= Casey Loomis =

Recipient of the Navy Cross

Casey Loomis served in the United States Marine Corps during World War I. He would be awarded the Navy Cross, the Distinguished Service Cross, and the Silver Star.

His Navy Cross citation reads:
The President of the United States of America takes pleasure in presenting the Navy Cross to Corporal Casey V. Loomis (MCSN: 83869), United States Marine Corps, for extraordinary heroism while serving with the 73d Company, 6th Regiment (Marines), 2d Division, A.E.F. in action near Thiaucourt, France, 15 September 1918. During an enemy counterattack Corporal Loomis voluntarily left a sheltered position, and, in entire disregard of his own safety, set up his gun in the open under heavy enemy fire. By securing enfilading fire on the advancing enemy, he broke up the counterattack within one hundred yards of our line.

His Distinguished Service Cross citation reads:
The President of the United States of America, authorized by Act of Congress, July 9, 1918, takes pleasure in presenting the Distinguished Service Cross to Corporal Casey V. Loomis (MCSN: 83869), United States Marine Corps, for extraordinary heroism while serving with the Seventy-Third Company, Sixth Regiment (Marines), 2d Division, A.E.F., in action near Thiaucourt, France, 15 September 1918. During an enemy counterattack Corporal Loomis voluntarily left a sheltered position, and, in entire disregard of his own safety, set up his gun in the open under heavy enemy fire.

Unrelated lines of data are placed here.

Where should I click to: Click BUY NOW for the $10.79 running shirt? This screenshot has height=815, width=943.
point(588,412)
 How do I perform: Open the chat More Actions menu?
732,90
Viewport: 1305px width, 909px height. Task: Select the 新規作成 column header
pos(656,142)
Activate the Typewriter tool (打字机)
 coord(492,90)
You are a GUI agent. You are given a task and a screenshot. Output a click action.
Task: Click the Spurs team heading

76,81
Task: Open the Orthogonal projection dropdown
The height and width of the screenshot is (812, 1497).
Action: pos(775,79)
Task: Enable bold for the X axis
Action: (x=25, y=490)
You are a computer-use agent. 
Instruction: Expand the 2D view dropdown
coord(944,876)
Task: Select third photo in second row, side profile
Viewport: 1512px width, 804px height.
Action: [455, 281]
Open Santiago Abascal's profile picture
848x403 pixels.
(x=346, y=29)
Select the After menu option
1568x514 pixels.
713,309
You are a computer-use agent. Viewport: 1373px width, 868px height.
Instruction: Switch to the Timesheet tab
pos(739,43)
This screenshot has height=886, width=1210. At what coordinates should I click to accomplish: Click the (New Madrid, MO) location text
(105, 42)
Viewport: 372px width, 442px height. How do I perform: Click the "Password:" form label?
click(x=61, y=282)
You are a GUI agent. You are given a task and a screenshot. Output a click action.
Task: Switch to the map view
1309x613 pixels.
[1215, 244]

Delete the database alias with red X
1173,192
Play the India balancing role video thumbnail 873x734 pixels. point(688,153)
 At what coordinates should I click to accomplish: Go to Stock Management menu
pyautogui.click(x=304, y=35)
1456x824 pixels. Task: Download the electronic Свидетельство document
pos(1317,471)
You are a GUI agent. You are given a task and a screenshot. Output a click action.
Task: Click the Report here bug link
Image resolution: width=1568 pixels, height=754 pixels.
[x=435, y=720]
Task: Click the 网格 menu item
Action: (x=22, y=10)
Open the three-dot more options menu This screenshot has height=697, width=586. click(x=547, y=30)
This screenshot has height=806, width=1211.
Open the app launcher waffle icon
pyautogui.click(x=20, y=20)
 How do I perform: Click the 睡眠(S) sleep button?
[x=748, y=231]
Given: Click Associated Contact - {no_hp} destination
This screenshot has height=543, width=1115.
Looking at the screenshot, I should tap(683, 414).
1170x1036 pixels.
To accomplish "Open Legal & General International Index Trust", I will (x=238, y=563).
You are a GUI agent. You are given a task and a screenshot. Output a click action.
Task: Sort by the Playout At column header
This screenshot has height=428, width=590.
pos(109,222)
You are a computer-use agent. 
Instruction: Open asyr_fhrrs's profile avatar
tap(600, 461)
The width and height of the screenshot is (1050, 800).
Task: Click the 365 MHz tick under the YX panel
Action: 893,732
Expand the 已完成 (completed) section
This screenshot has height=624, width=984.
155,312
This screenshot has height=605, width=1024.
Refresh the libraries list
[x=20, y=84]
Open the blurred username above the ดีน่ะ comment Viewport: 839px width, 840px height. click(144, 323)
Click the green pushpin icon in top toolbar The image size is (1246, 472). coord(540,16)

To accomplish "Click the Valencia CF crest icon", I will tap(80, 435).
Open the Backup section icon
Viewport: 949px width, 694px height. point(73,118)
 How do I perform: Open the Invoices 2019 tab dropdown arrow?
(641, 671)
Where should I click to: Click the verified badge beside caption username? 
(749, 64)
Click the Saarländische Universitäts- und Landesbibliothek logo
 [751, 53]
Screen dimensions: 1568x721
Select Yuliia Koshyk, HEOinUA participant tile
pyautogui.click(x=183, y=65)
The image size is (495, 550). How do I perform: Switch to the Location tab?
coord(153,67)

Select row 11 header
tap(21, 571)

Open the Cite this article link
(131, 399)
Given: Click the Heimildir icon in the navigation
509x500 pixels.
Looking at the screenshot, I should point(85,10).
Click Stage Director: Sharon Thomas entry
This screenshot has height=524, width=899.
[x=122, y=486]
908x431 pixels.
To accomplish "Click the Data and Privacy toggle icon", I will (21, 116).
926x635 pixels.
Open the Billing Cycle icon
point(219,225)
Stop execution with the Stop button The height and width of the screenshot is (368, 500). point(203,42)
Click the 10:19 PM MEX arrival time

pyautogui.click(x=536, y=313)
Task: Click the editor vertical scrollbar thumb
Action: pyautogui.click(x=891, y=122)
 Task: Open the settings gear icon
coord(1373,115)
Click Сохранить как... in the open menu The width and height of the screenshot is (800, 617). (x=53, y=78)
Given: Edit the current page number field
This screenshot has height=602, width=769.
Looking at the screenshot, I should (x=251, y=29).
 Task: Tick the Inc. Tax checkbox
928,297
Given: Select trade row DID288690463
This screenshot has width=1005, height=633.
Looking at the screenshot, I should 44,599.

By securing enfilading fire on the advancing enemy, he broke up the counterattack within one hundred yards of our line.

His Silver Star citation reads:
By direction of the President, under the provisions of the act of Congress approved July 9, 1918 (Bul. No. 43, W.D., 1918), Corporal Casey V. Loomis (MCSN: 83869/120230), United States Marine Corps, is cited by the Commanding General, American Expeditionary Forces, for gallantry in action and a silver star may be placed upon the ribbon of the Victory Medals awarded him. Corporal Loomis distinguished himself by gallantry in action while serving with the 73d Company, 6th Regiment (Marines), 2d Division, American Expeditionary Forces, in action in Champagne Sector, French front, on 8 October 1918, north of St. Etienne, in inflicting heavy casualties on advancing enemy during counter-attack.

Loomis was born in Walhalla, North Dakota, his official residence was listed as Milwaukee, Wisconsin.